Figure 1. The arginine-to-ornithine ratio as a surrogate marker for arginase activity, its association with pulmonary hypertension (PHT) and correlation with arginase activity

A. The arginine-to-ornithine ratio (Arg/Orn) in normal controls (Control, n=36) vs. patients with SCD (n=209). B. Arginine-to-ornithine ratio in sickle cell patients with a tricuspid regurgitant jet velocity (TRV) by echocardiography 2.5-2.9 m/s (mild PHT) vs. patients with a TRV ≥ 3.0 m/s (severe PHT). C. Plasma arginase activity (μmol/ml/hr) in normal controls (Control, n=36) vs. patients with sickle cell disease (SCD, n=140). D. Correlation of plasma arginase activity to the arginine-to-ornithine ratio.

Figure 2. Association of arginase activity with hemolytic rate

Correlation of plasma arginase activity (μmol/ml/hr) to cell-free hemoglobin (Cell-Free Hb, n=138, p< 0 .001) in patients with sickle cell disease.

Figure 3. Arginase activity in red blood cell lysate vs. plasma

A. Red blood cell (RBC)–lysate arginase activity (nmol/mg/min) in normal controls (Control, n=45) compared to patients with sickle cell disease (SCD, n=16). B. Correlation of plasma arginase to red blood cell-lysate arginase activity in control patients (black circles) and patients with sickle cell disease (red circles; r=0.43, p< 0.001). For purposes of comparison, horizontal and vertical dotted lines are set at approximately the 80th percentile for arginase activities of RBC-lysates and plasma, respectively, for control patients.
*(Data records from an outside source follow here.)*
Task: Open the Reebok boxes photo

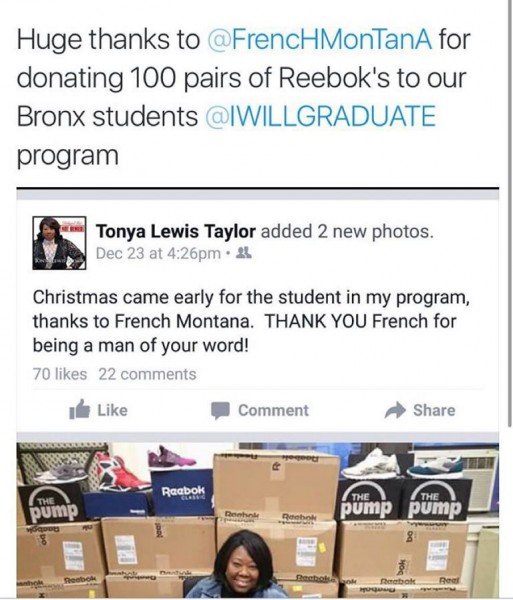Action: (x=257, y=520)
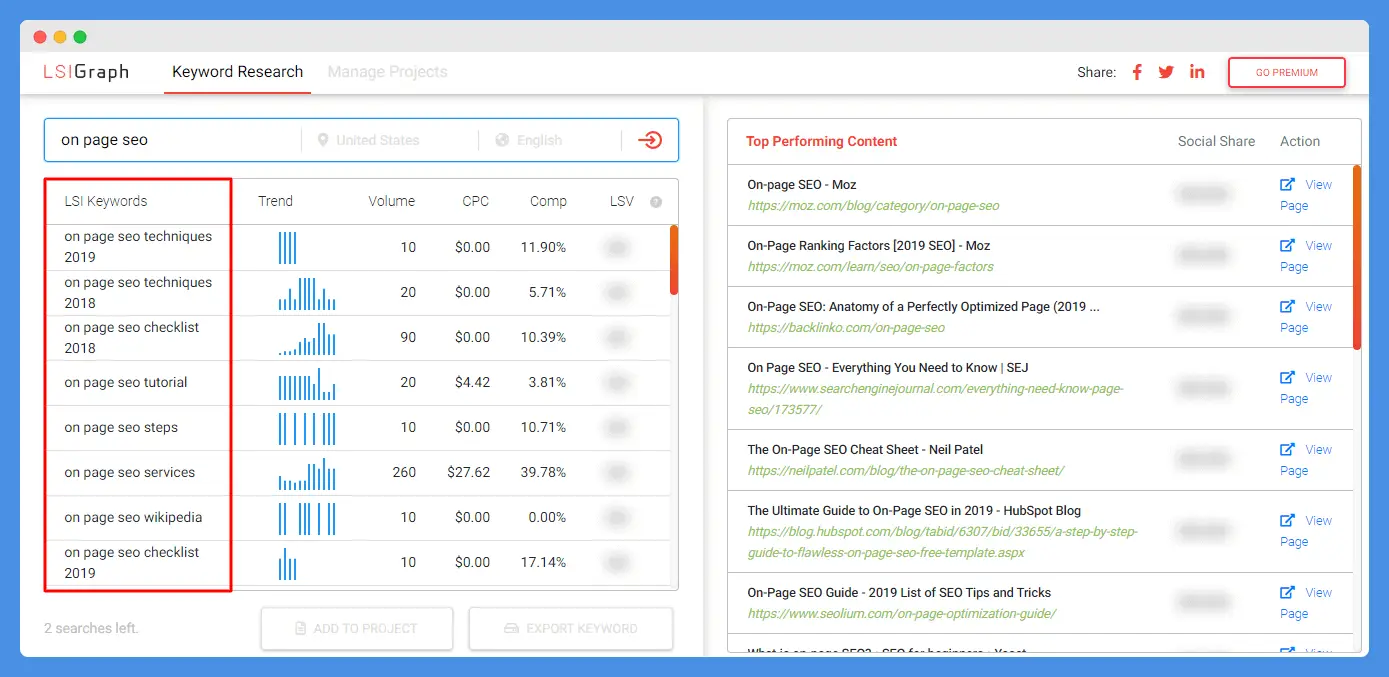Switch to the Manage Projects tab
The width and height of the screenshot is (1389, 677).
click(387, 71)
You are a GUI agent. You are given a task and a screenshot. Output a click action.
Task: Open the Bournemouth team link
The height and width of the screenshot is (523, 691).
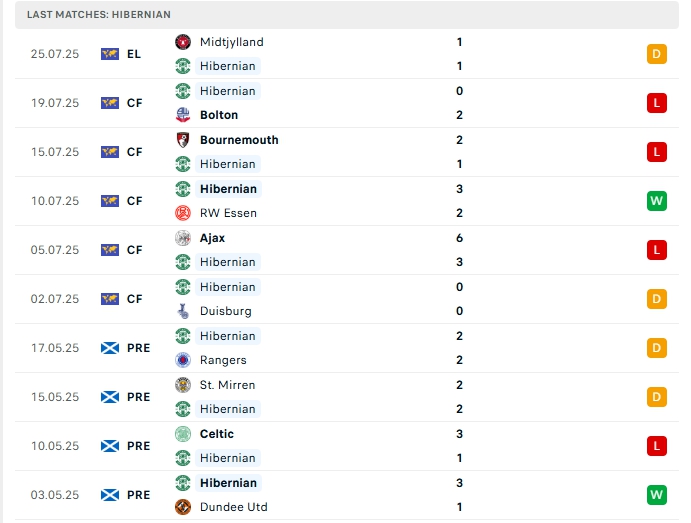[239, 140]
Figure 4. Association of arginine bioavailability ratios with mortality in sickle cell disease: Kaplan-Meier survival plots

A. Survival for three categories of Arginine-to-Ornithine ratio: “High” = upper quartile, > 0.8690; “Medium” = 25th to 75th percentiles, > 0.4385 and ≤ 0.8690; “Low” = lower quartile, ≤ 0.4385. B. Survival for three categories of Arginine-to-(Ornithine + Citrulline) ratio: “High” = upper quartile, > 0.6254, “Medium” = 25th to 75th percentiles, > 0.3245 and ≤ 0.6254, “Low” = lower quartile, ≤ 0.3245.
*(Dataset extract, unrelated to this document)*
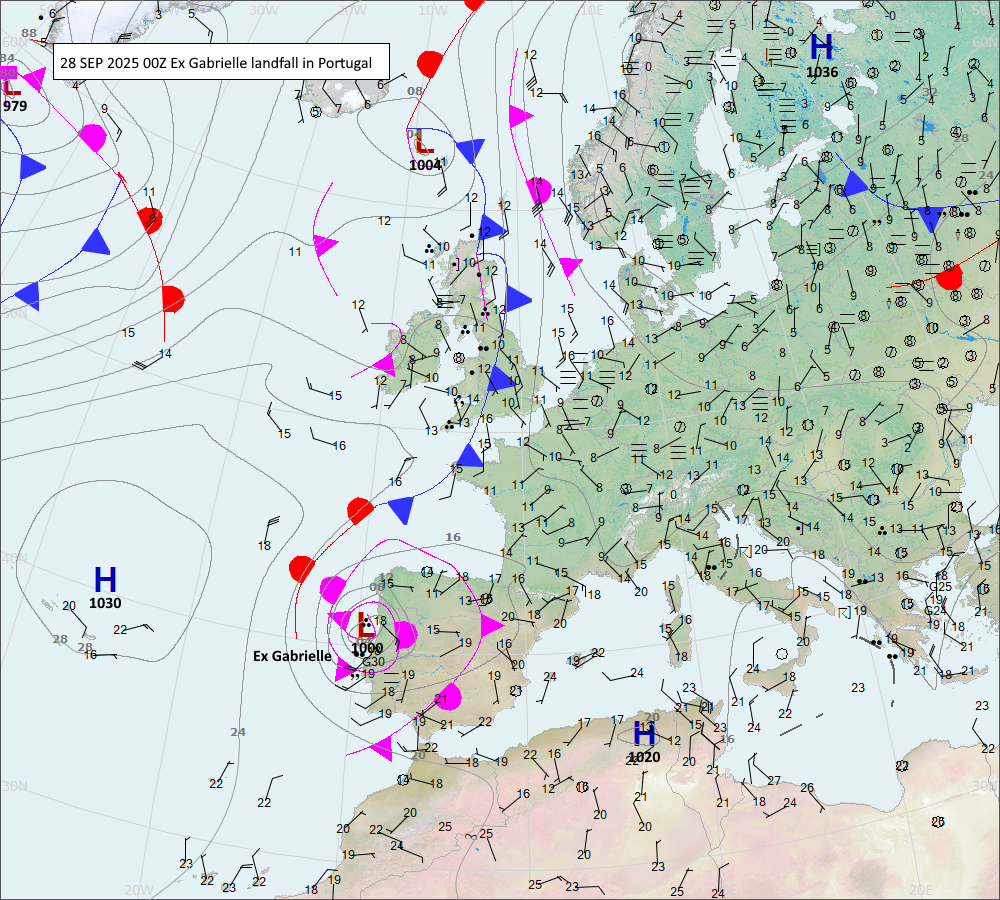This screenshot has width=1000, height=900.
Task: Select the 28 isobar label near the Azores
Action: click(60, 639)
Figure 5. Altered arginine metabolism in sickle cell disease

Arginine is synthesized endogenously primarily via the intestinal-renal axis . Stimuli that increase activities of nitric oxide synthase (NOS) and arginase are indicated, as are conditions that result in increased NO consumption. Potential consequences of elevated ornithine production are also indicated.